- Opening Delimiter -

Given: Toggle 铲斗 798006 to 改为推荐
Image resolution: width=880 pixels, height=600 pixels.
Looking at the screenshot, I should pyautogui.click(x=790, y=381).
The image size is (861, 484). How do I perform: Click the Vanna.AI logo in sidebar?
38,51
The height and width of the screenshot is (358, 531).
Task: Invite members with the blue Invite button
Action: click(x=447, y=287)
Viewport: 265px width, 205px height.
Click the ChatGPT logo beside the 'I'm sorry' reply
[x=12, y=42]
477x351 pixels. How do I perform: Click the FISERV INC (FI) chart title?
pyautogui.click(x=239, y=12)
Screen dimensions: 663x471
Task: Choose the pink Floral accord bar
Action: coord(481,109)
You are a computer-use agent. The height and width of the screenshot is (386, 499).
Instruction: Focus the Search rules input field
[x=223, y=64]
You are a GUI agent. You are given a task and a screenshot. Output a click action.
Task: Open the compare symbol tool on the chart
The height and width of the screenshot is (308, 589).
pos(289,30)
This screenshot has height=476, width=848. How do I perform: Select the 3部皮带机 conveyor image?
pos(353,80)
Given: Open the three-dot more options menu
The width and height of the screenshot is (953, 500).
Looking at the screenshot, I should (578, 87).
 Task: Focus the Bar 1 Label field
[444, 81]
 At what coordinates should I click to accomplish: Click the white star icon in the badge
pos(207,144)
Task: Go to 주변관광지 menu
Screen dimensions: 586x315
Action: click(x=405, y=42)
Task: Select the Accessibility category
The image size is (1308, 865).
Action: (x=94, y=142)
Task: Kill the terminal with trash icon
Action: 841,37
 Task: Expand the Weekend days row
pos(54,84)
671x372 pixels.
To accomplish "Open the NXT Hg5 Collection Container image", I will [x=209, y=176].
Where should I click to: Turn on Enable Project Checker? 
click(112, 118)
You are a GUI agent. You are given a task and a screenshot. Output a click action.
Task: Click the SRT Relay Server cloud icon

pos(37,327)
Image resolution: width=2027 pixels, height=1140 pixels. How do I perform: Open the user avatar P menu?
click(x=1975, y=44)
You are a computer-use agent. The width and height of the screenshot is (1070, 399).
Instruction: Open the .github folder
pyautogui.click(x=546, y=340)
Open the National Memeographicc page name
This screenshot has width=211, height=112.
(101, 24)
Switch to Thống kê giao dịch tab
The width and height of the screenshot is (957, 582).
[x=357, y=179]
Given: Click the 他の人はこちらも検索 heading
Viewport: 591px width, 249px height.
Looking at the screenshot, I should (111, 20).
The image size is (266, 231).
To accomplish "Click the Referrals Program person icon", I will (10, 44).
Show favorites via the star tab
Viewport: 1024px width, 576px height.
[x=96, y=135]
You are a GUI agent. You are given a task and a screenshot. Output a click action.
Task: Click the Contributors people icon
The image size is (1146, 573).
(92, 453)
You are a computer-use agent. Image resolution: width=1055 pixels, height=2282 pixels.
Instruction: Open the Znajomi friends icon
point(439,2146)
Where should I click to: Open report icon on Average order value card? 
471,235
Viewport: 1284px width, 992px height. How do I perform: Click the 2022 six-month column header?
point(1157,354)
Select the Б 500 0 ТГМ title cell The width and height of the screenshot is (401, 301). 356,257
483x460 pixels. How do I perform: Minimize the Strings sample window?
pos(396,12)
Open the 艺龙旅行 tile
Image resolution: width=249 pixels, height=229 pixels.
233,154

- Closing Delimiter -

* DIRECTIONS FOR THIS TASK *
Reproduce exactly the line containing "Image resolution: width=2027" and all lines after it through the end of the listing above; leave out every earlier line.

* EXPECTED ANSWER *
Image resolution: width=2027 pixels, height=1140 pixels. How do I perform: Open the user avatar P menu?
click(x=1975, y=44)
You are a computer-use agent. The width and height of the screenshot is (1070, 399).
Instruction: Open the .github folder
pyautogui.click(x=546, y=340)
Open the National Memeographicc page name
This screenshot has width=211, height=112.
(101, 24)
Switch to Thống kê giao dịch tab
The width and height of the screenshot is (957, 582).
[x=357, y=179]
Given: Click the 他の人はこちらも検索 heading
Viewport: 591px width, 249px height.
Looking at the screenshot, I should (111, 20).
The image size is (266, 231).
To accomplish "Click the Referrals Program person icon", I will (10, 44).
Show favorites via the star tab
Viewport: 1024px width, 576px height.
[x=96, y=135]
You are a GUI agent. You are given a task and a screenshot. Output a click action.
Task: Click the Contributors people icon
The image size is (1146, 573).
(92, 453)
You are a computer-use agent. Image resolution: width=1055 pixels, height=2282 pixels.
Instruction: Open the Znajomi friends icon
point(439,2146)
Where should I click to: Open report icon on Average order value card? 
471,235
Viewport: 1284px width, 992px height. How do I perform: Click the 2022 six-month column header?
point(1157,354)
Select the Б 500 0 ТГМ title cell The width and height of the screenshot is (401, 301). 356,257
483x460 pixels. How do I perform: Minimize the Strings sample window?
pos(396,12)
Open the 艺龙旅行 tile
Image resolution: width=249 pixels, height=229 pixels.
233,154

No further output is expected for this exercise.